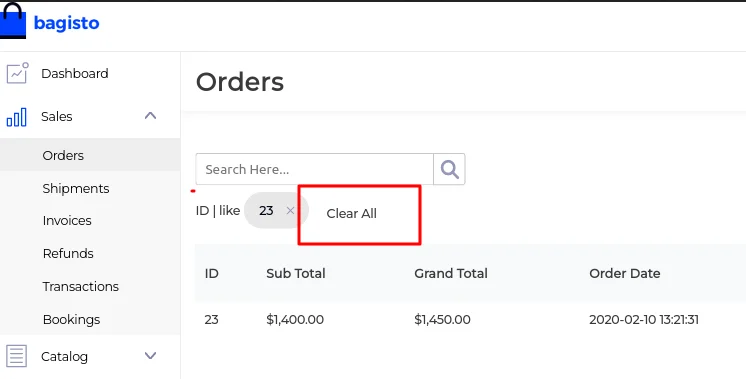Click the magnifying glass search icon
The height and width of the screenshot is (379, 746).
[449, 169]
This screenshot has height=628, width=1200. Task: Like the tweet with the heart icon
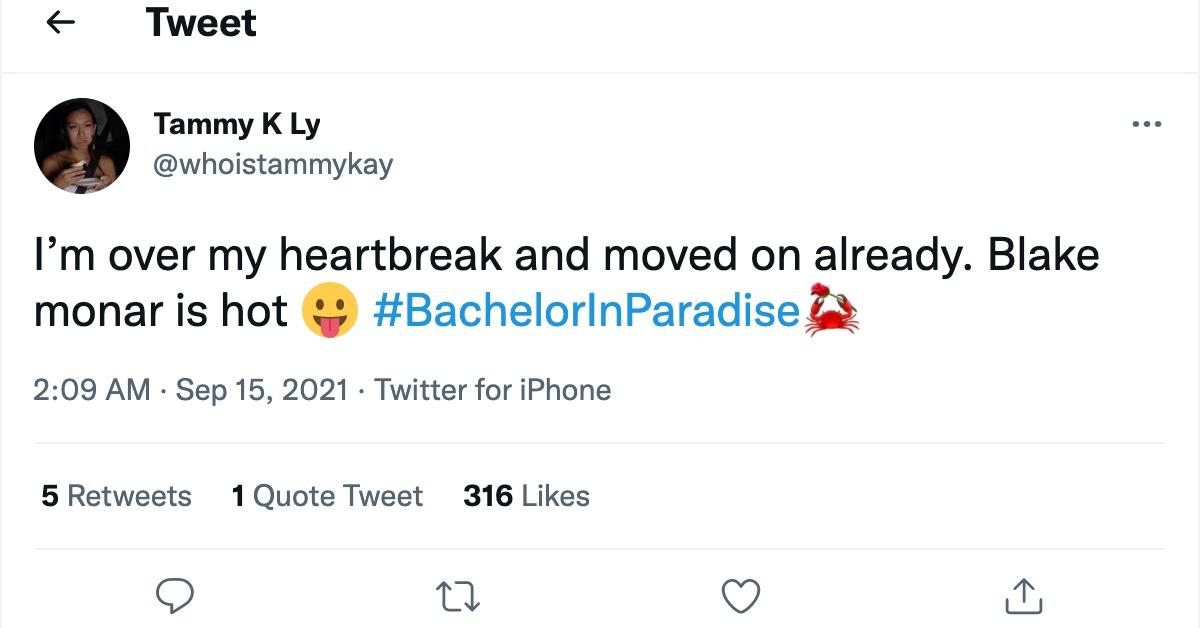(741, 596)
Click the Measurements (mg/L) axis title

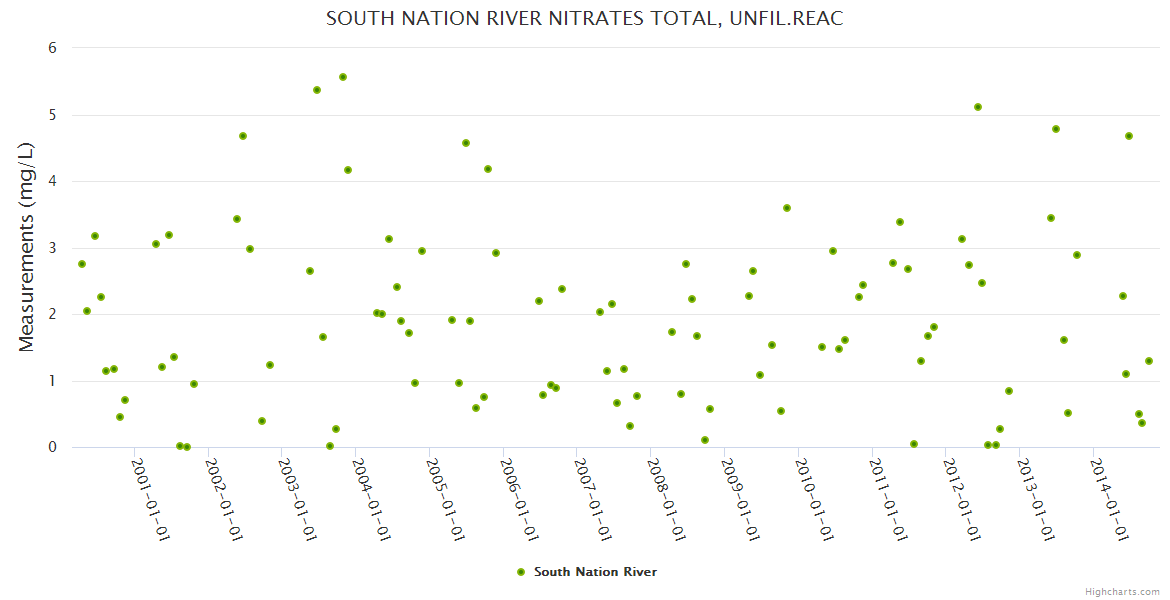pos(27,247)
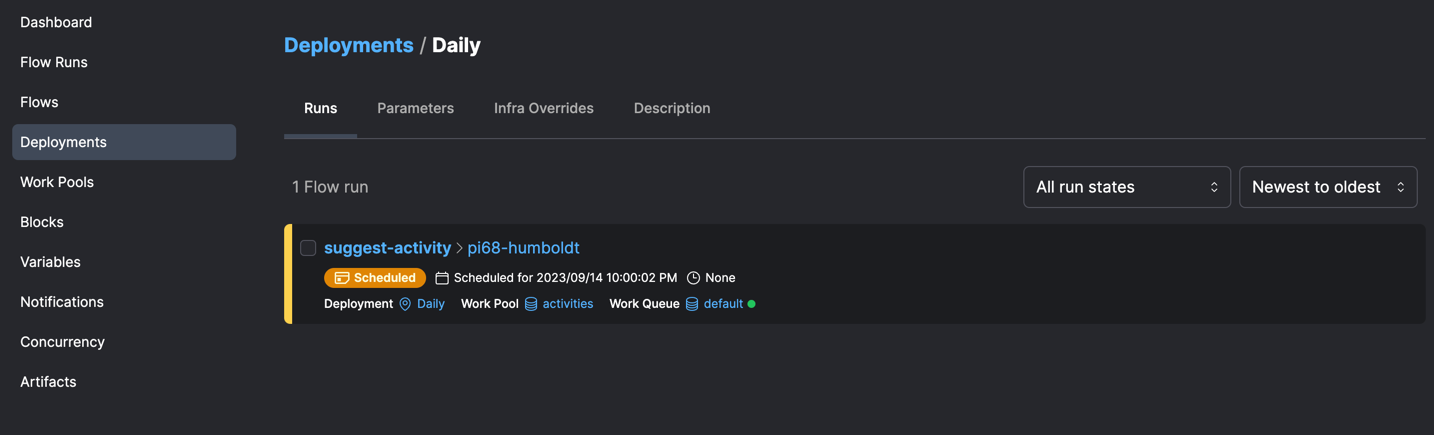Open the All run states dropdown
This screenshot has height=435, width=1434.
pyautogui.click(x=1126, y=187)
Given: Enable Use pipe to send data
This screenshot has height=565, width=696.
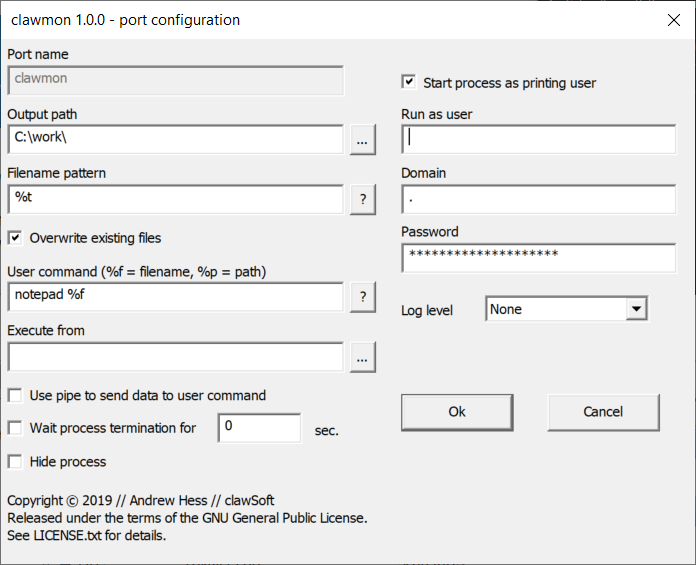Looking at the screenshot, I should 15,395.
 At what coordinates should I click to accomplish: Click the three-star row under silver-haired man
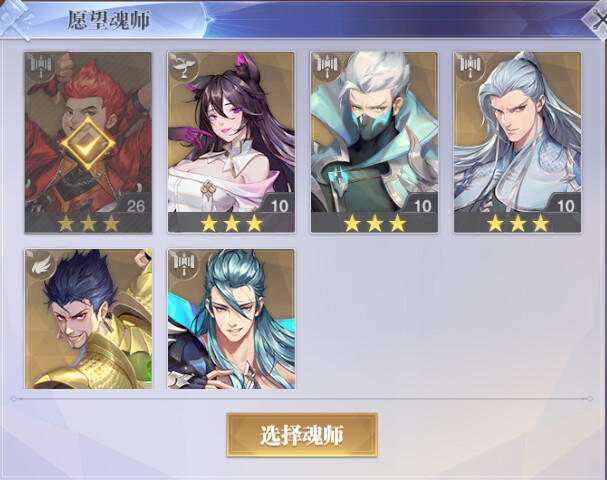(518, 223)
**********
**Required action**. The answer must be an exact copy of the lines from the one containing "At what coordinates" through the last line of the records, and nothing else. Pictures do not belong in it.

**Output for this task**.
 At what coordinates should I click to accomplish: Click the three-star row under silver-haired man
(518, 223)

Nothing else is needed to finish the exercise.